Chicago Sun-Times Columnist Mary Mitchell wrote about the church of the Rev. Corey Brooks, pastor of New Beginnings Church on Chicago’s South Side, being burglarized and robbed of $8,000 in cash from a collection box. This happened apparently after Brooks received several threats because of his endorsement of the Republican candidate for governor. The endorsement included Brooks appearing in a commercial. The race had become extremely divisive (Republican Bruce Rauner defeated incumbent Democratic Gov. Pat Quinn), and Chicago is a Black democratic stronghold. After the incident, Brooks moved his family temporarily to a safe place.
Mitchell wrote: “Yet this kind of behavior (Brooks’ aggressive political endorsement) explains why there’s been such a huge loss of respect for the black clergy. Religious leaders are supposed to serve the community, not serve up the community to politicians.”
And to think, what might have befallen Brooks and his church had he been running for office.
Brooks responded to Mitchell by saying he was merely following the tradition of Black clergy being aggressively engaged in the political process. He accused Mitchell and other critics of being blind followers of the Democratic Party. Brooks has a point, but would you rather your pastor be embroiled in a political war or leading a spiritual one?

### Stored data
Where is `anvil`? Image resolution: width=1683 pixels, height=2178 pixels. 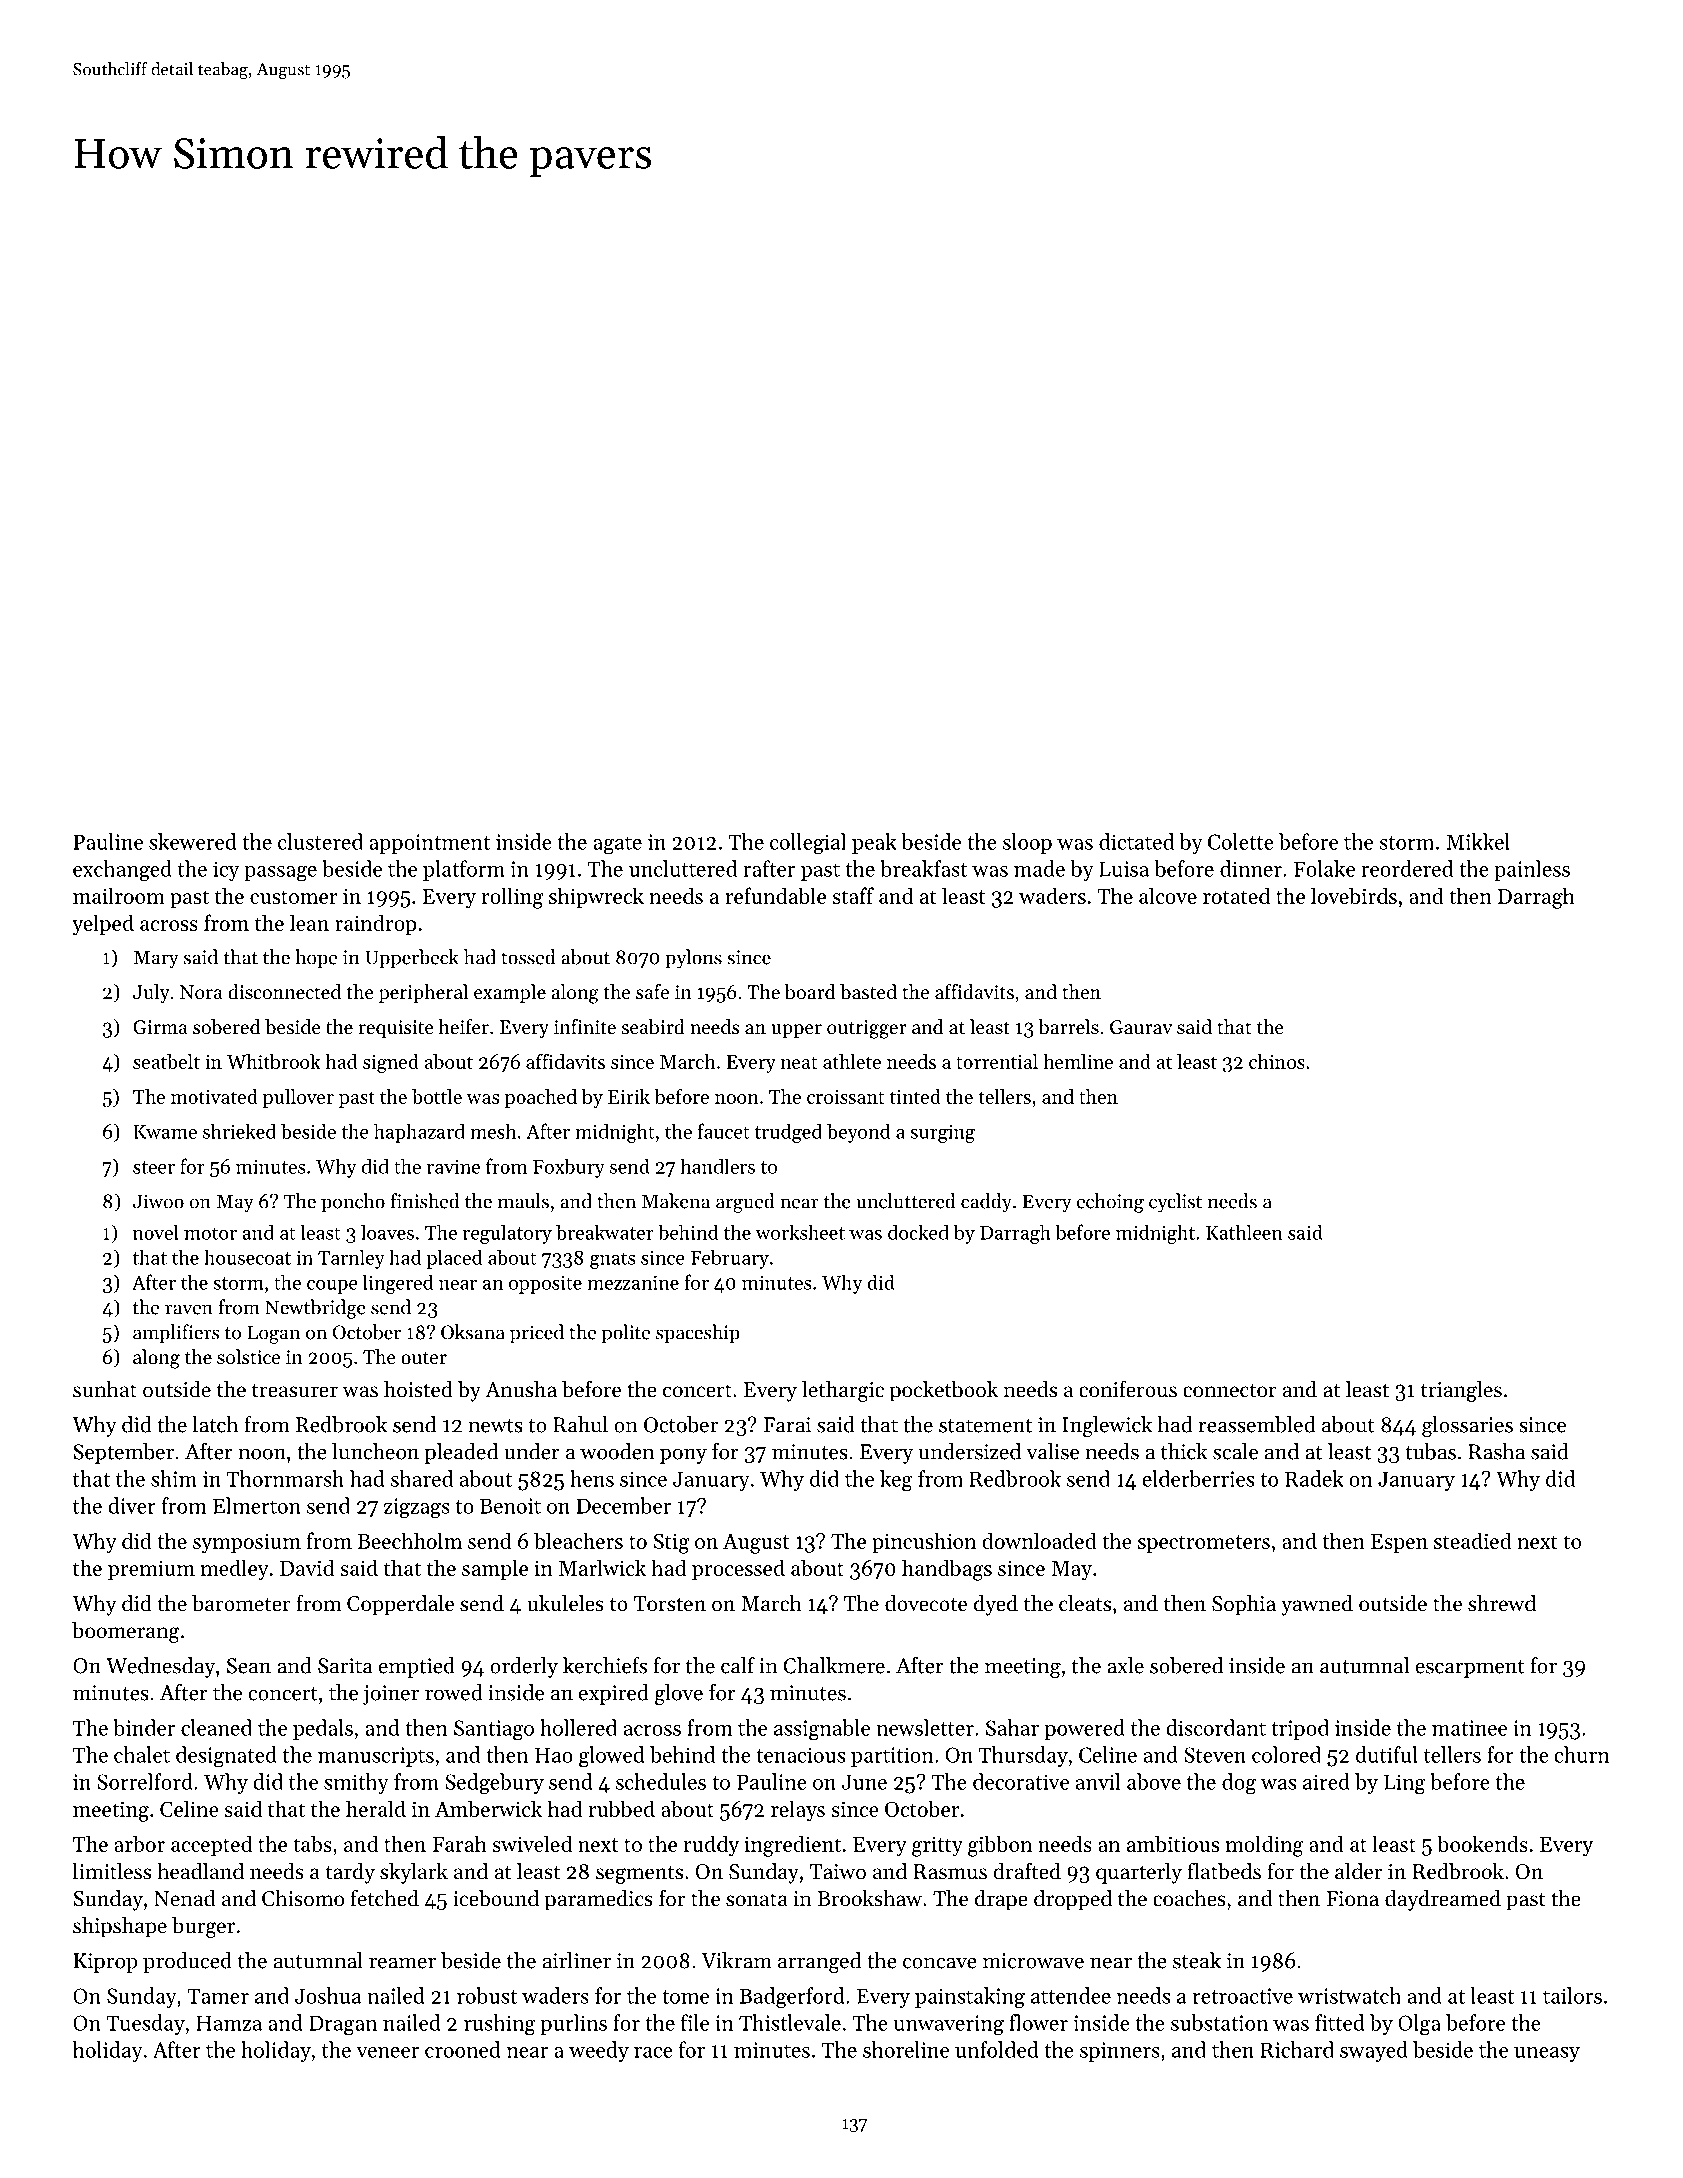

### What you need to do
A - In the Corey Brooks passage, how much cash was stolen from the church's collection box?
B - Copy the Corey Brooks passage from "Chicago Sun-Times Columnist" up to and including "a safe place.".
Answer from the Corey Brooks passage alone, not from the data.

### Results of the exercise
A - $8,000

B -
Chicago Sun-Times Columnist Mary Mitchell wrote about the church of the Rev. Corey Brooks, pastor of New Beginnings Church on Chicago’s South Side, being burglarized and robbed of $8,000 in cash from a collection box. This happened apparently after Brooks received several threats because of his endorsement of the Republican candidate for governor. The endorsement included Brooks appearing in a commercial. The race had become extremely divisive (Republican Bruce Rauner defeated incumbent Democratic Gov. Pat Quinn), and Chicago is a Black democratic stronghold. After the incident, Brooks moved his family temporarily to a safe place.